I had a nice long reply but by the time I went to submit it made me log in again and I lost it (huff!) Shorter version:
The cause of T2 is far from being known. What the UN report and the Diabetes Atlas site both do is back what I already believe - that unhealthy living is the primary cause. Biologically, I think there needs to be huge investment into continuing the research to find out exactly what is triggering insulin resistance. Obesity is one cause of IR and this in turn leads to more weight gain = vicious circle and if untreated = T2 diabetes. However, not all T2 diabetices are overweight. Could visceral fat be playing a part? There is a strong indication that your waist size makes you more liable to develop T2. And what of genetics? Is there a T2 gene? Or are there genetic conditions that predispose some people to weight gain leading to insulin resistance and eventually T2? There's even talk of an immune response where weight gain = excess insulin which triggers a response to kill the insulin. It is hugely complicated but weight does seem to be the most prevalent factor involved.
If I was in charge then a huge investment would be made now to look for the causes and the expenditure would be outweighed by the saving when the reasons are known. I would predict that in 10-20yrs time we will have several different classes of T2 diabetes as the causes become known.

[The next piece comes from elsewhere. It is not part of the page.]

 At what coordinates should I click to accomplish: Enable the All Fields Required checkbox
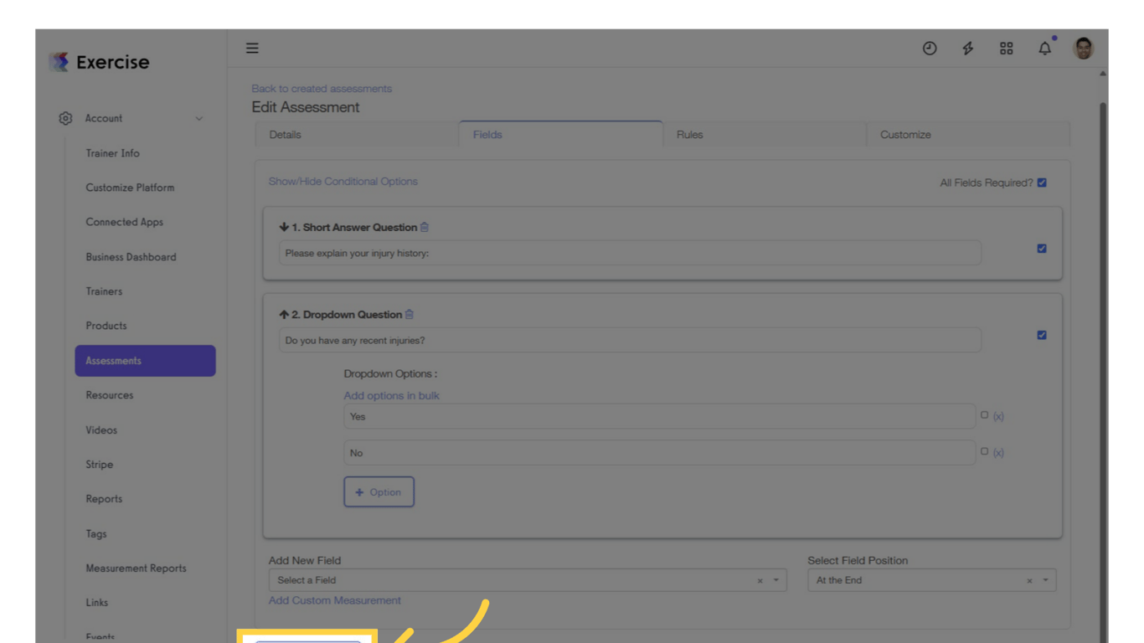pos(1041,182)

Sciologically, the developing world is producing more economic growth in countries such as India, a move towards urbanisation and Westernisation. This means the fast food culture is reaching all around the globe as is the tendancy to be more inactive and sit infront of one or several screens instead of exercising. People are exercising less, working in less physical jobs and eating worse. This equals weight gain = insulin resistance - etc etc. The developing world is also catching up with the West in terms of life expectancy and as more people live longer, they naturally become less active, gain weight and can develop T2.
The UN's report cites a major need to promote healthy living, diet and exercise and I think our country is doing this already but needs to take it further. There's always going to be exceptions to every rule but healthy living still seems to be the key factor.

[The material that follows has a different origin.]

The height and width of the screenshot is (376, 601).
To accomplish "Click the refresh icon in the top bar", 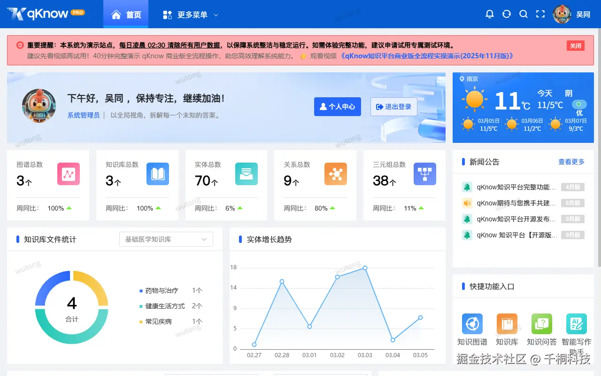I will 507,14.
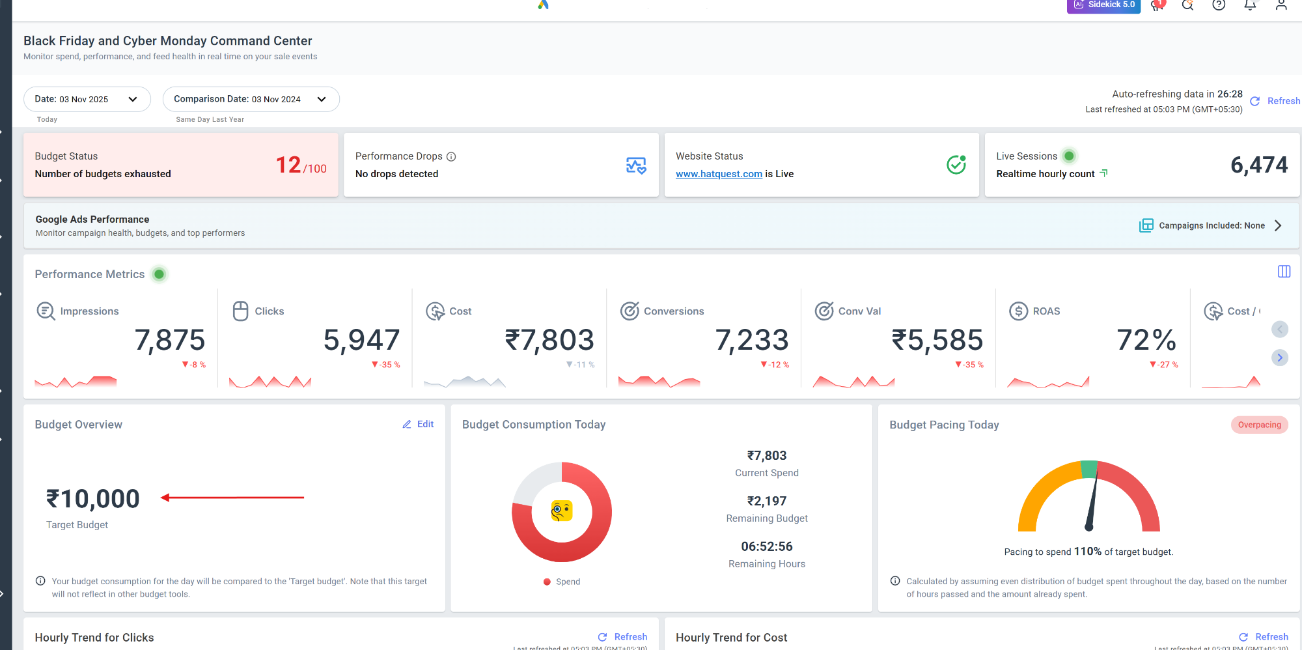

I passed a KFC on Saturday and a child with a one year old balloon tied to his chair was getting tucked into fries - the salt intake?? The Olympics are being sponsored by who? Whatever the Government does, it sadly will always come down to human choice and you can't deny people from choosing what's on offer. If I was in charge I would want to intervene and would do wherever possible, especially where you can (ie) in schools. But then they've tried that and people don't like being told what their kids can and can't eat in school. We can only hope to educate people and until we know the exact causes we need to look at the correlations available and use them.